How to avoid probate on your bank accounts by making them POD, TOD or IFT

Kate: I've always been curious of this terminology, if assets are held in trust for or paid on death, what's the difference?

Attorney Tom Olsen: What we're talking about is how to avoid probate on ordinary bank accounts. We are not talking about IRAs and retirement accounts. We're talking about-

Kate: That's right.

Tom: -checking, savings, CDs, money market, investment non-IRA accounts. You can avoid probate on those by keeping them in your name only, Kate, but making them POD, payable on death, ITF, in trust for, TOD, transfer on death to your kids. They're all the same thing. Different banks use different terms, so it just depends on what term your bank is using. Maybe they're using POD, maybe they're using ITF, either one's going to accomplish the same goal.

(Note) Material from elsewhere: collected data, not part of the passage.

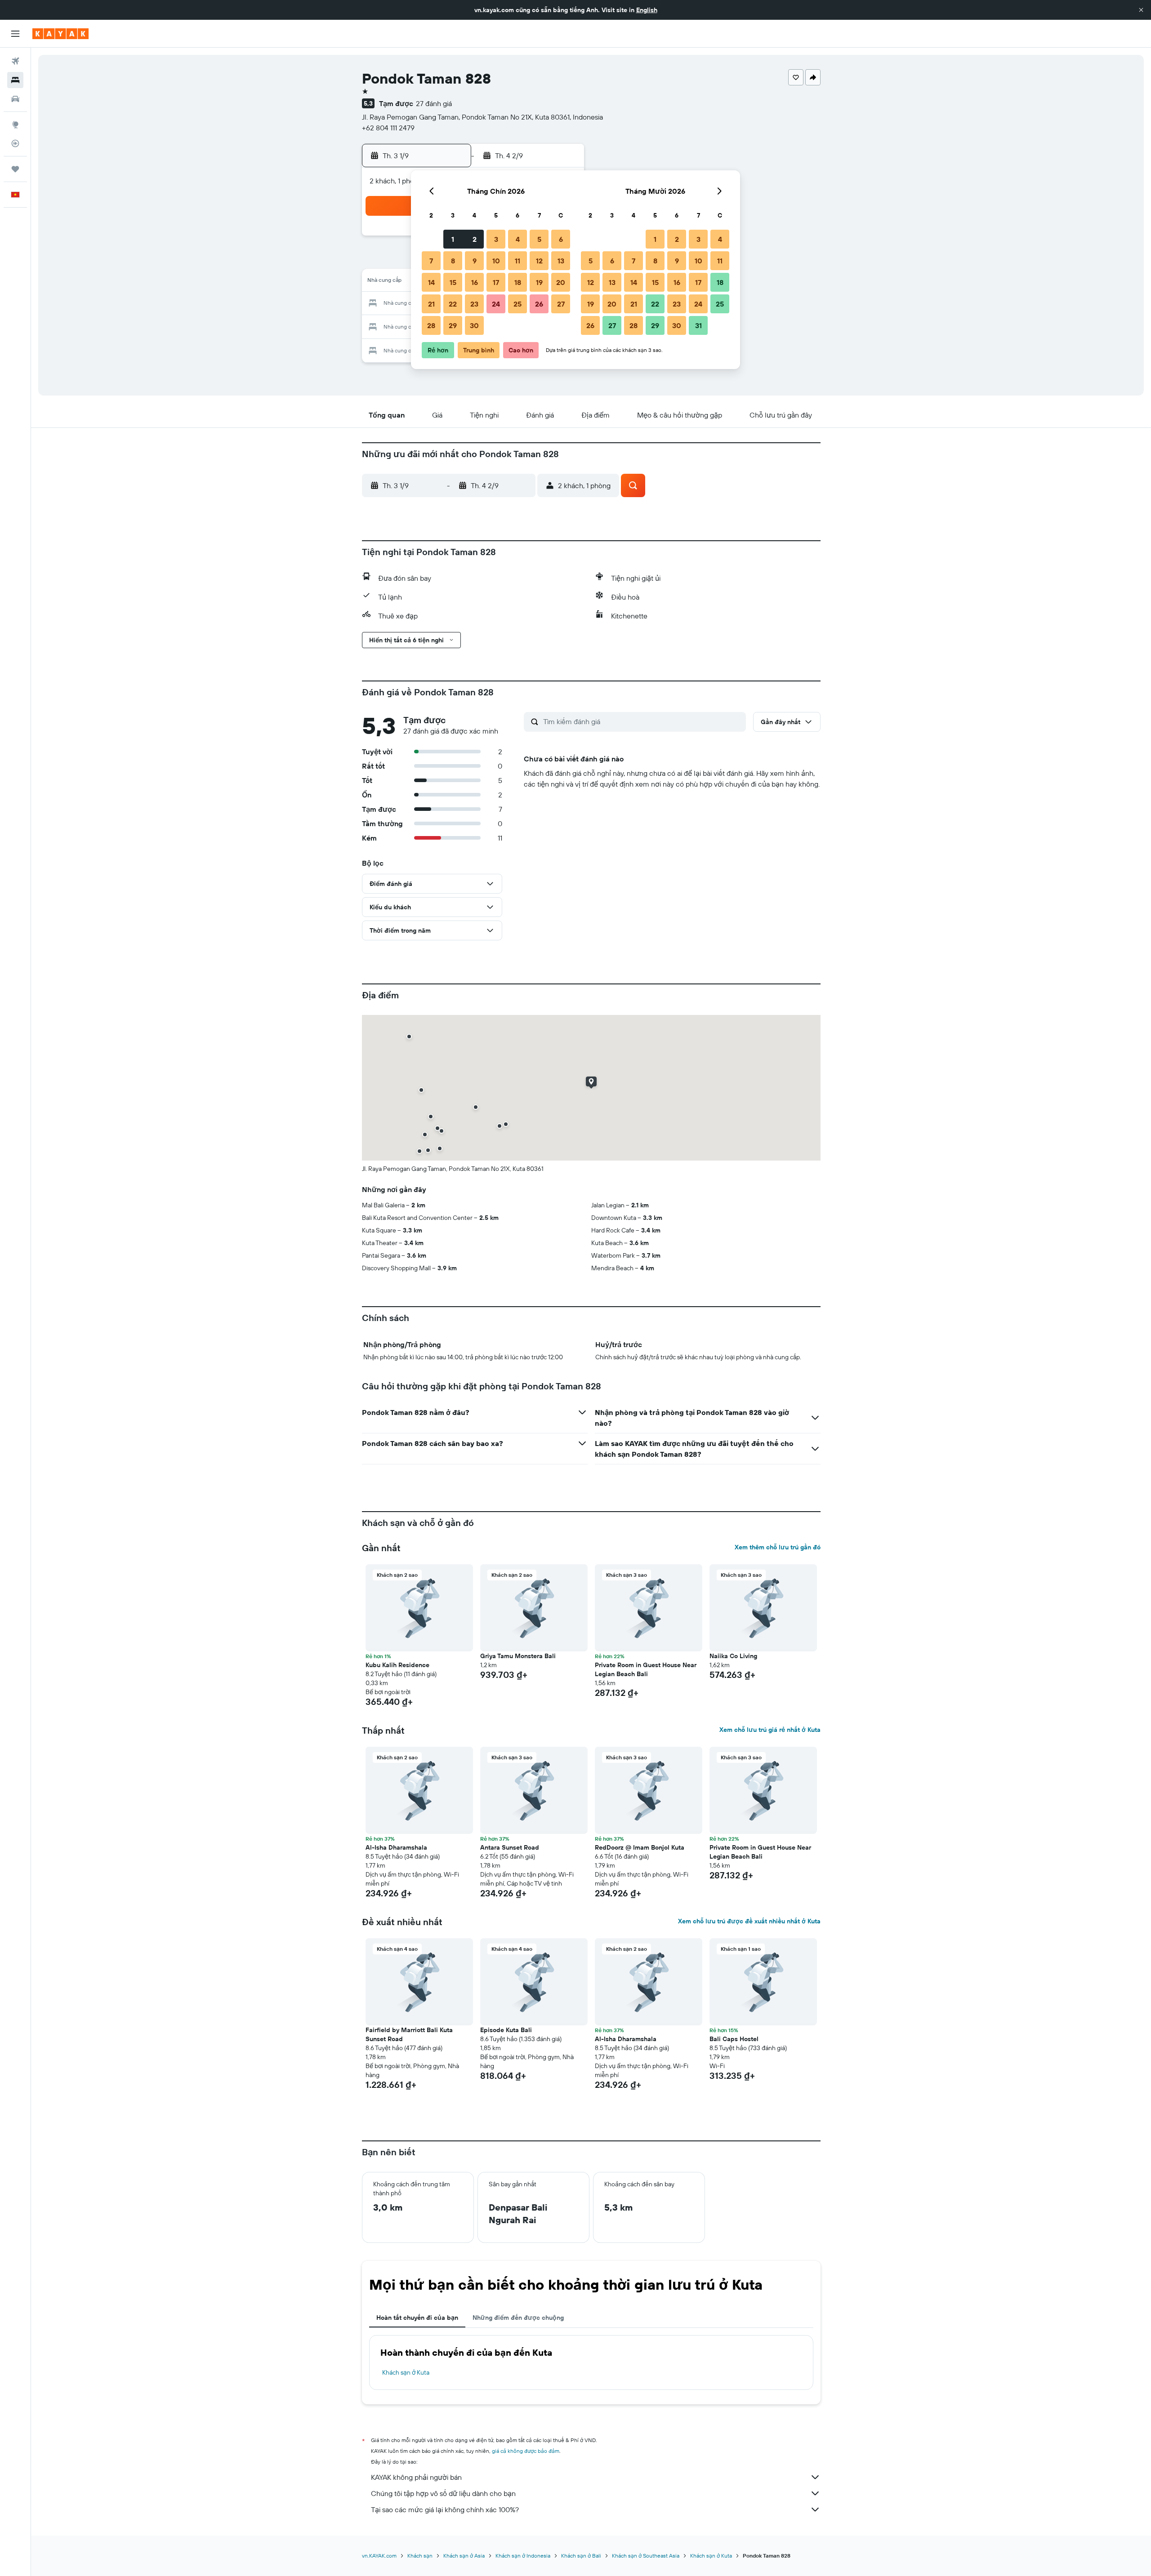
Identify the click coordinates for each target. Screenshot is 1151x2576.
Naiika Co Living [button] (733, 1656)
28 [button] (431, 325)
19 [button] (539, 282)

Kate: Thank you for that. I never understood that, but thank you for making that clear to us.

Tom: You're very welcome, Kate. I appreciate it. What do you think, Robert?

Attorney Robert Hidock: I tell every one of our clients, even though when I do our Medicaid workshops, we always talk about estate planning, and one of the slides is about enhanced life estate deeds, and then I go into what you talk about in your workshop, that's just not good enough. Every single account that you have needs to have a beneficiary on it, POD, TOD, ITF, all in trust for, because I don't want anything ever to fall into probate.

Tom: We just a minute ago talked about the client's leave here with an action plan and the action plan at the top talks about what Olson Law Group's going to do for the client. At the bottom, it talks about what the client's homework is, and that homework, there's a specific paragraph in there, make your bank accounts POD, ITF, TOD, whatever your bank happens to use.

Then when the clients come back to sign their documents, we go through their homework list and say, "Did you make all your bank accounts POD?" They'll say, "Yes." I always ask them, "How did you do it?" "Sometimes you got to go to the bank and fill out a paper form." "Sometimes you got to go into the bank's websites and fill out an online form." It can be done. Different banks do it different ways.

Robert: I think that's part of the confusion. Different banks all have different systems and different methods. There's no uniformity. They have to put a little bit of work in to get it done, but it's worth it in the end. I had one unfortunate incident. With Medicaid planning, you're allowed $2,000 in assets, but if you have an account designated as burial, you can protect another $2,500 in it, and I always tell them, when you open that account, make sure you're the beneficiary because it's for burial. A person did not make themselves beneficiary, and the $2,500 had to be probated.

Tom: By the way, folks, when you're going to the bank, let's say you got three kids and you're making your bank accounts POD, payable on debt to your three kids, as a tool to avoid probate on it. When you make them the POD and you pass away, any one of your children can show the bank your death certificate, and they'll write three separate checks to your three kids. It is not the first kid down to the bank with a death certificate gets all the money. They'll write three separate checks to the kids, and the beauty of that is the kids don't even have to talk to each other, deal with each other. No opportunity for them to argue or fuss over this. It just couldn't be more simple.

When you're filling out that POD form, there's an additional box that says, [unintelligible 00:03:41] making it POD for your three kids, tell the bank, us, what happens if one of them happens to die before you? You can check a box that says, "Give it to my surviving two kids." Or you can check a box that says, "Take that child's share and give it to that child's children." There are choices to be made on these POD forms.

Robert: I can't really stress enough, Tom. We always talk about how sometimes money can make people funny, and inheritances really can wreak havoc on a family, but if you already have everything set in stone before you die and you have the beneficiary on your house and the beneficiaries on all the accounts, there's no complaining. There's not one favoritism to one sibling over another. You will make their lives a lot easier after you pass.

Tom: At the Olson Law Group, we talk about we're helping clients making things simple, easy, inexpensive for their children. That alone is a good reason, simple, easy, inexpensive, but it also means there's going to be less opportunity for your children to argue with each other.

Robert: Exactly.

Tom: That is so important these days that no parent wants to know that their kids are going to be arguing when they both pass away, and we can help them do that through the avoiding probate process.

Now, people want to avoid probate because it's expensive and it takes a long time. If you don't follow our advice and you say, "Tom, I don't care. I'm going to be dead. My estate will go through probate. What do I care? I'm going to name my oldest child as the executive person representative." You pass away, well, guess what? Now, all of a sudden, your oldest child holds all the cards. They get to dictate what happens, when it happens, how long it takes, and man, trouble is brewing the moment that happens.